The DXP is a more recent platform that has evolved mostly out of CMS platforms and portals. It is intended to be an infrastructure solution for experience delivery, and they will typically have a CMS as a core component. While DXPs have been touted to contain a variety of intelligent solutions, invariably the most useful are the ones that help to give marketers back their day so they can focus on what matters. Yotam Levy, Business Analyst for Liferay, an open-source DXP vendor, explains.

"The reality is marketers have to spend a significant portion of their time on routine — and frankly boring — tasks like content categorization for the purposes of SEO and internal findability within their organizations,” he said. “While DXP vendors love to speak about their most complex AI-driven use cases, the reality is that the functionality marketers find most useful is often the most basic, like content categorization. In practice, most DXP vendors have evolved to address tasks like the auto-tagging of text and images either via their own software or through integration with external AI/ML offerings like Google Natural Language Processing and Microsoft Cognitive Services."

For marketers, in this new digital-first world it is critical to manage content and experiences centrally in order to drive reuse, to reduce the cost of creating and delivering content to multiple channels. The goal is to create once and use everywhere.

Learning Opportunities

According to Forrester, “CMSs with collaborative tools that are flexible but structured with intuitive workflows and built-in best practices make practitioners more productive. Embedded AI and automation can help with high-volume, low-complexity tasks.”

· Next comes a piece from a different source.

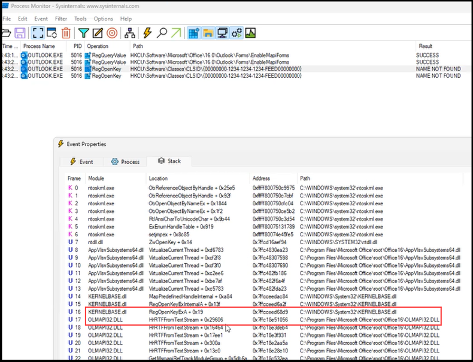The image size is (473, 362).
Task: Open the Process Tree icon
Action: (x=129, y=32)
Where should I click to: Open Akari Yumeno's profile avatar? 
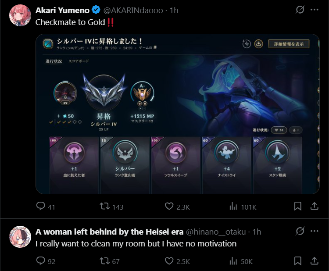coord(20,15)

Hybrid content management systems, which have the publishing functionality of headless systems with the full editing and preview capability of an on-premises CMS, can empower marketers to quickly update the user experience with the ability to view and edit live in real-time. Some DXP and CMSs also have low-code and no-code that can help liberate marketers from IT to create experiences faster without tech oversight.

Automating With AI

According to Michael Gerard, CMO of e-Spirit, a DXP vendor with a hybrid CMS built-in, the power of AI to automate mundane tasks can be a game changer for marketers who need to up their data-driven game.

“One area in particular that many martech companies have capitalized upon is the use of AI to automate mundane tasks, enabling marketers to be more productive and freeing up their time for more innovative and value-added endeavors,” he said.

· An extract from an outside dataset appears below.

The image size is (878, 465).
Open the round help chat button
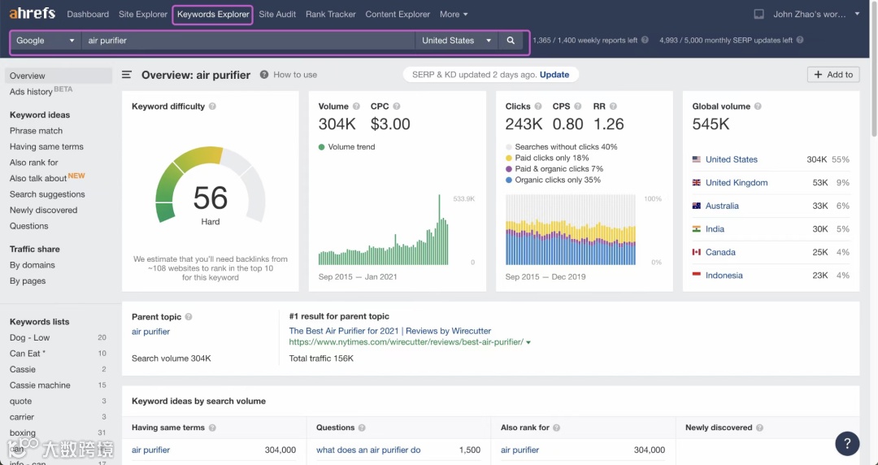[847, 443]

Mr. Gerard listed a variety of examples of the power of AI in action for delivering digital experiences through content management systems and digital experience platforms.

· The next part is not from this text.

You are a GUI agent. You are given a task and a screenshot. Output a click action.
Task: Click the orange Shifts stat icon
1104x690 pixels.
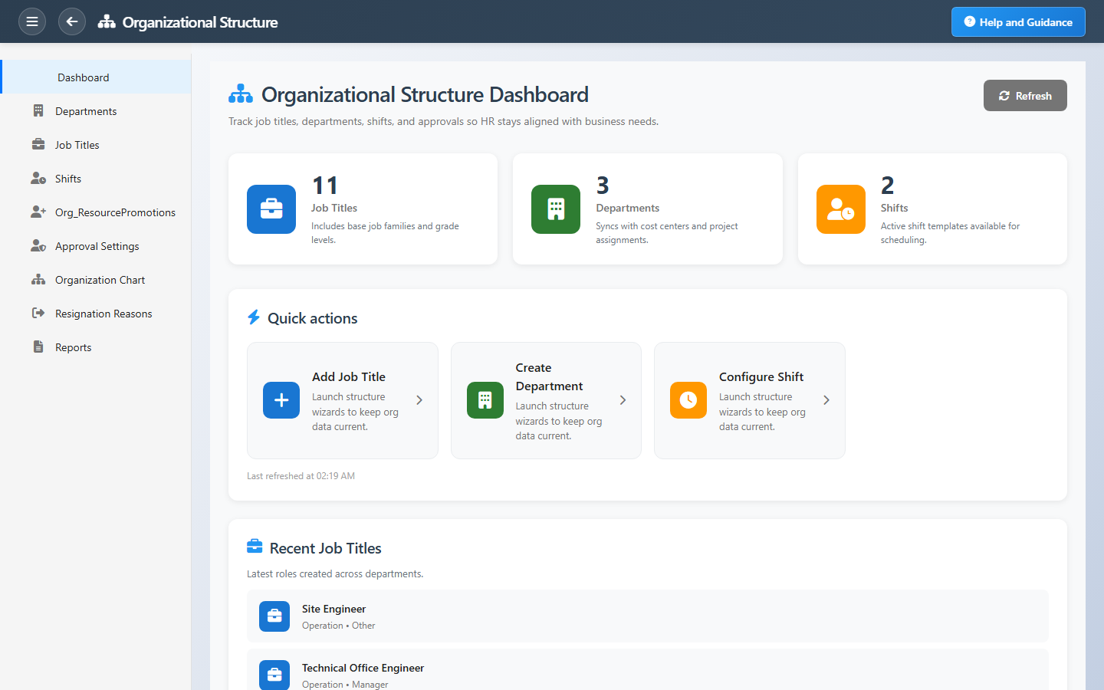(840, 209)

  • AI gives the ability to personalize anything that impacts the digital experience — layout, menu bars, display ads, pop-ups, CTAs, text, etc. — for any channel according to each visitor’s unique persona or on-line behavior. An AI-driven personalization engine uses internal, external and behavioral data to:
    • Build advanced profiles (e.g., affinity profiles) and microsegments of buyers for application of personalized user experiences, and higher ROI marketing campaigns.
    • Optimize personalization in real time based on clicks, purchases, subscriptions or any conversion goal.
    • Deliver targeted, dynamic content that unifies disparate sources of data in real time.
  • The ability to detect objects within digital images to enable automated image cropping.
  • Create real-time content variants to improve personalization and to optimize for context (NLP).
  • Auto-generate editorial text with human-like accuracy using Natural Language Generation (marketing content, product descriptions); and translate content in context.
  • Optimize users’ ability to search for online information, as well as empower companies’ business users to impact the results of its users’ searches in an automated fashion.
  • Automate and optimize tagging.

Conclusion

In order for marketers to truly focus on customer-centric initiatives and data-driven projects, they need to be freed up from mundane tasks and empowered to create and modify experiences at scale across all channels. That empowerment can come in the form of AI tools and algorithms built into DXP and CMS platforms that can not only free up marketers valuable time, but provide insights and take actions without direct human intervention.